| Stored data |
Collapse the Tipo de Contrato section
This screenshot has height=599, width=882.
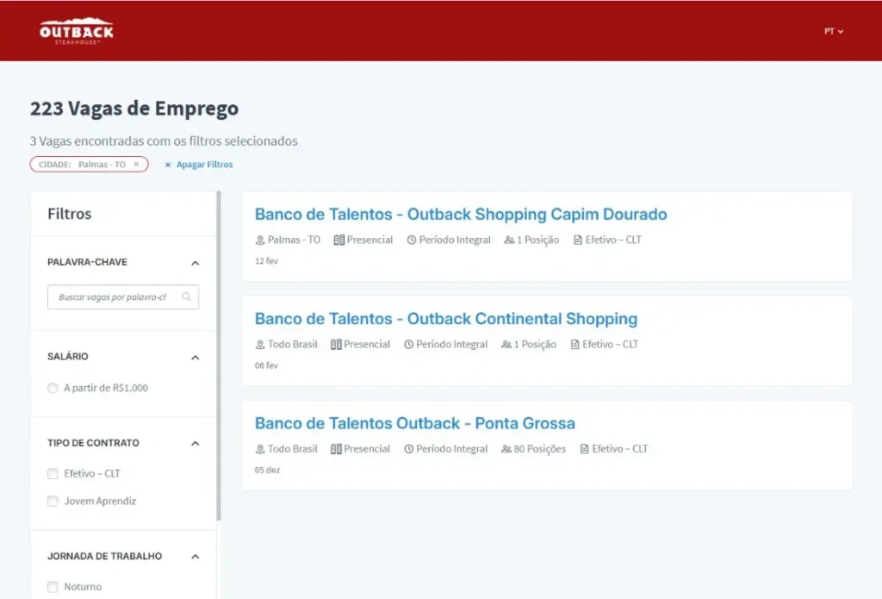click(x=195, y=444)
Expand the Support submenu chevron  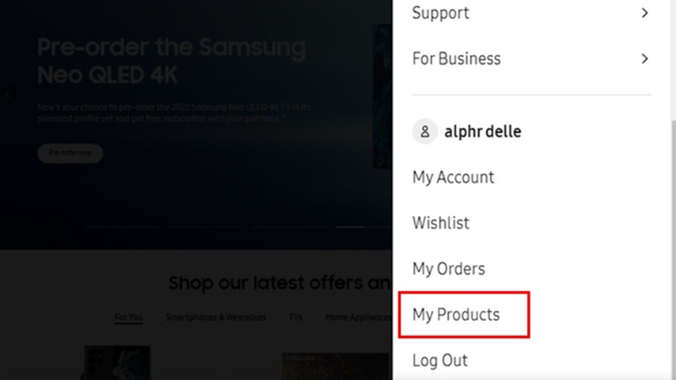pos(645,14)
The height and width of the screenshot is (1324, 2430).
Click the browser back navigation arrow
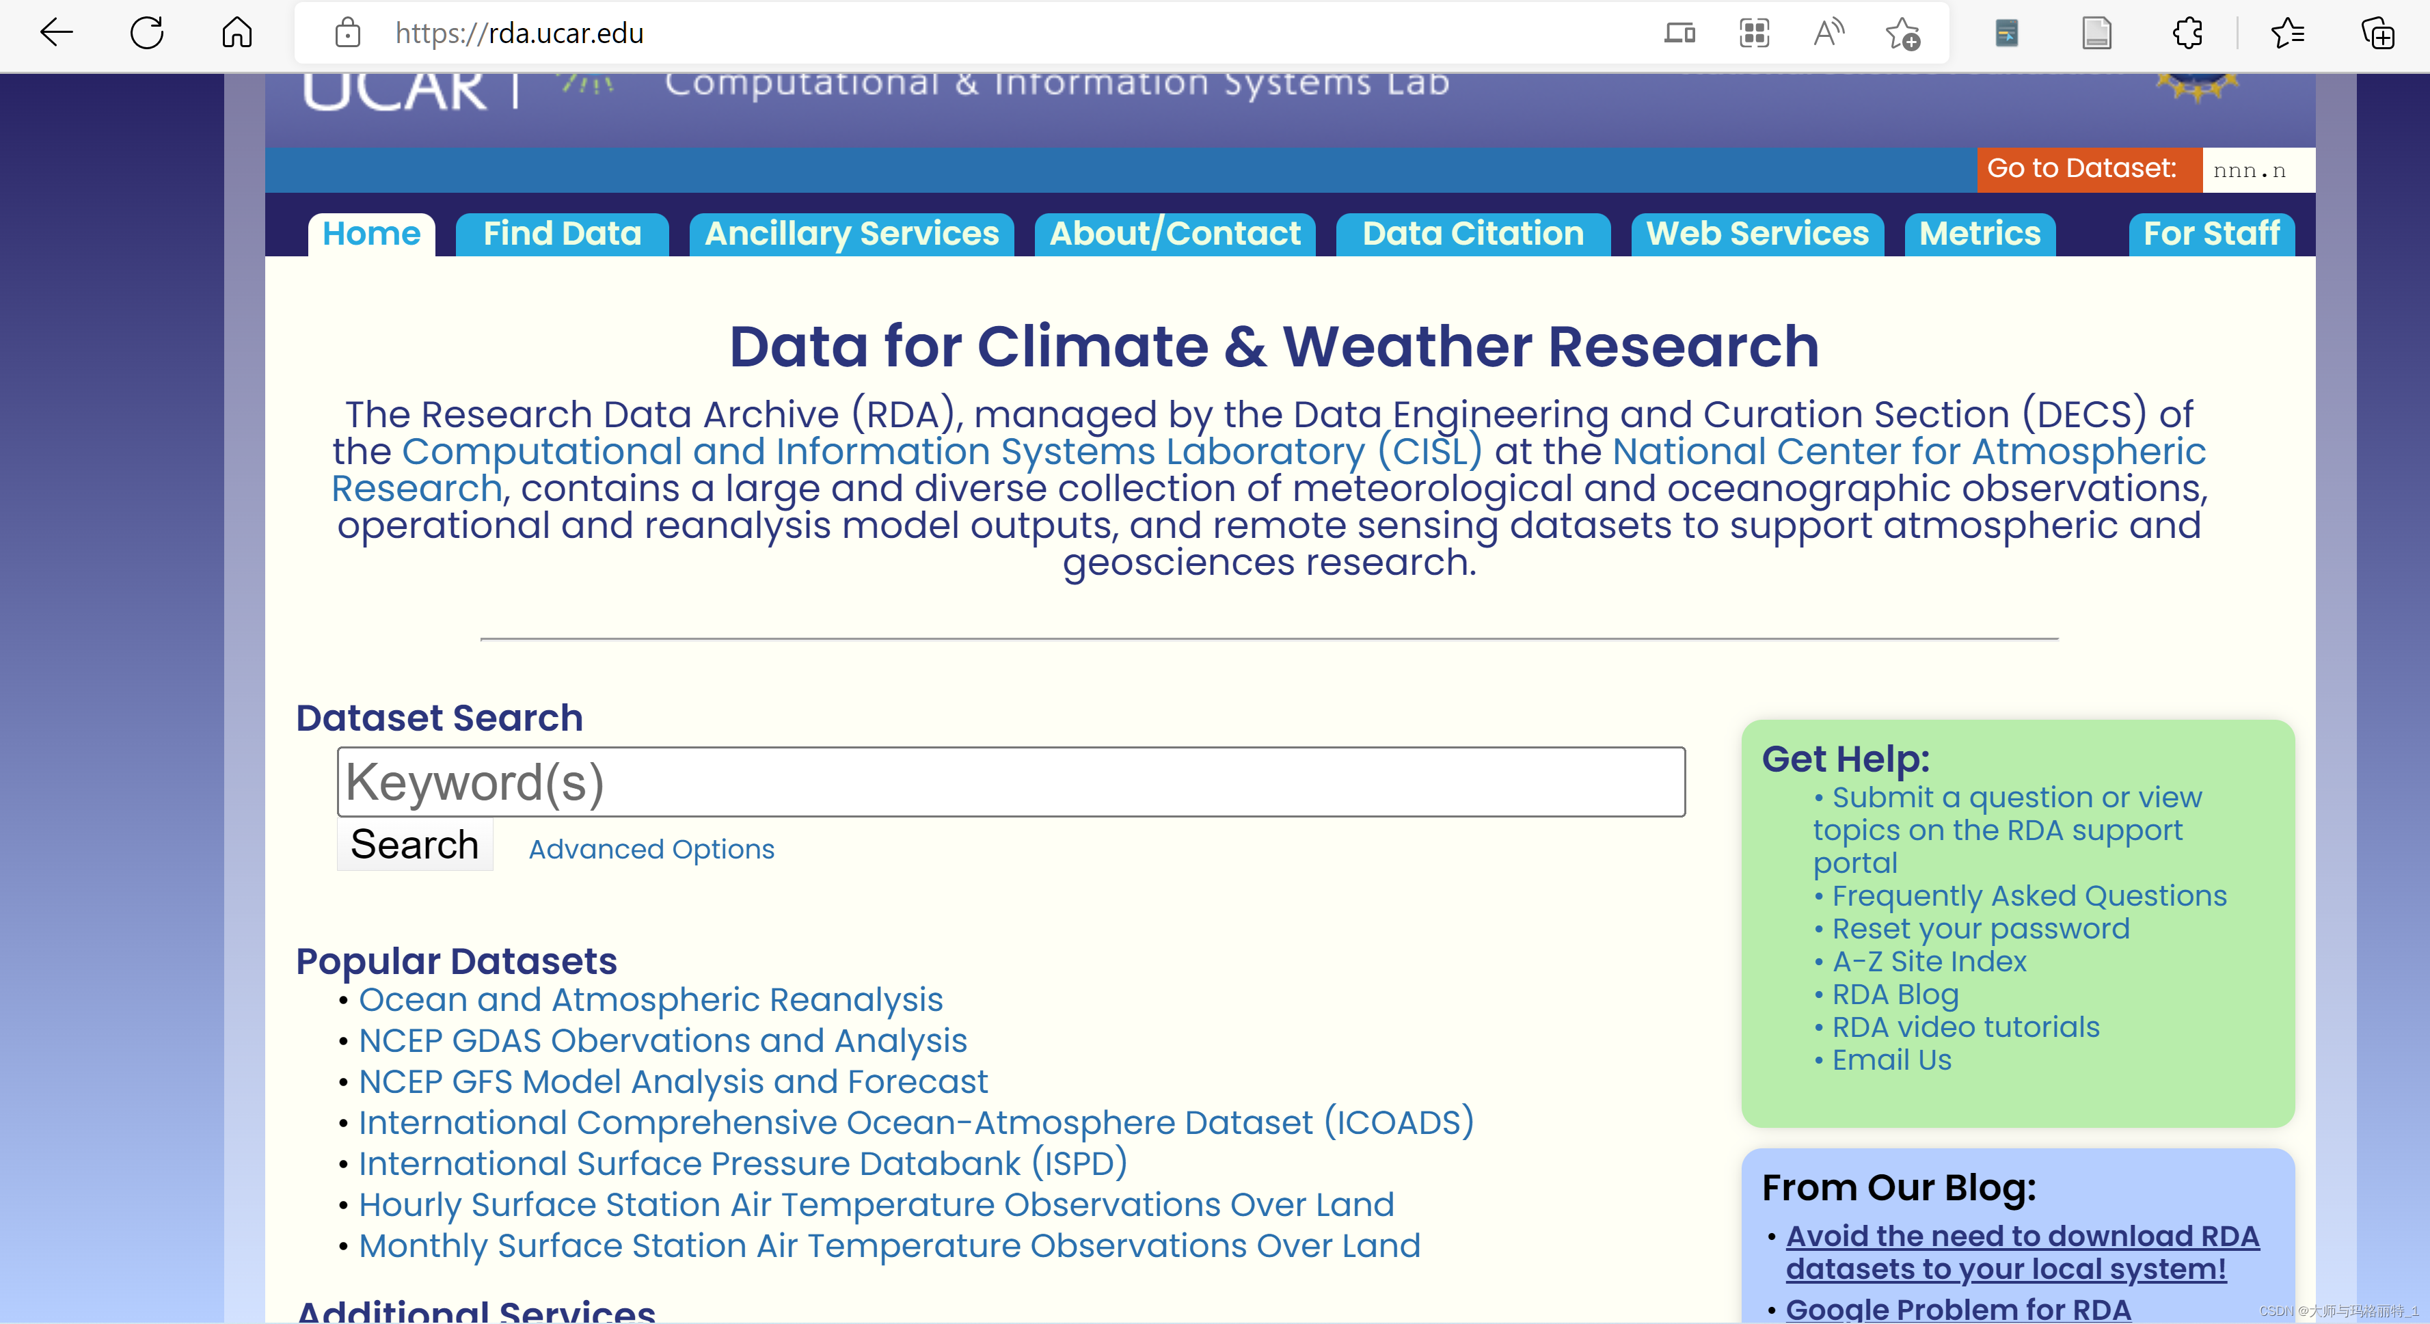click(57, 33)
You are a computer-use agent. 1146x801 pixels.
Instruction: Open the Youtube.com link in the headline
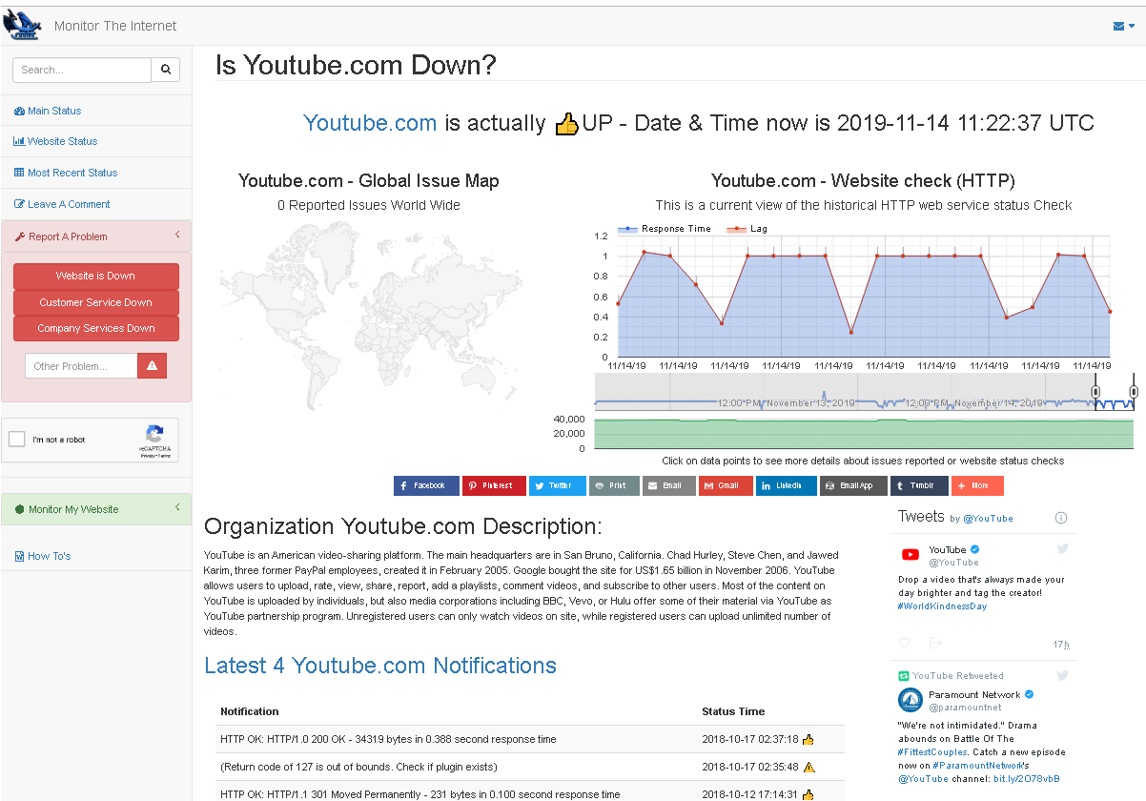click(370, 122)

| What to produce |
Copy the final portion of the records: every line from the one containing "The height and" through the last, word for word, without pictures.

| Finished task |
The height and width of the screenshot is (1324, 2430).
Click the browser back navigation arrow
click(57, 33)
You are a computer-use agent. 1146x801 pixels.
Instruction: Open the Youtube.com link in the headline
click(370, 122)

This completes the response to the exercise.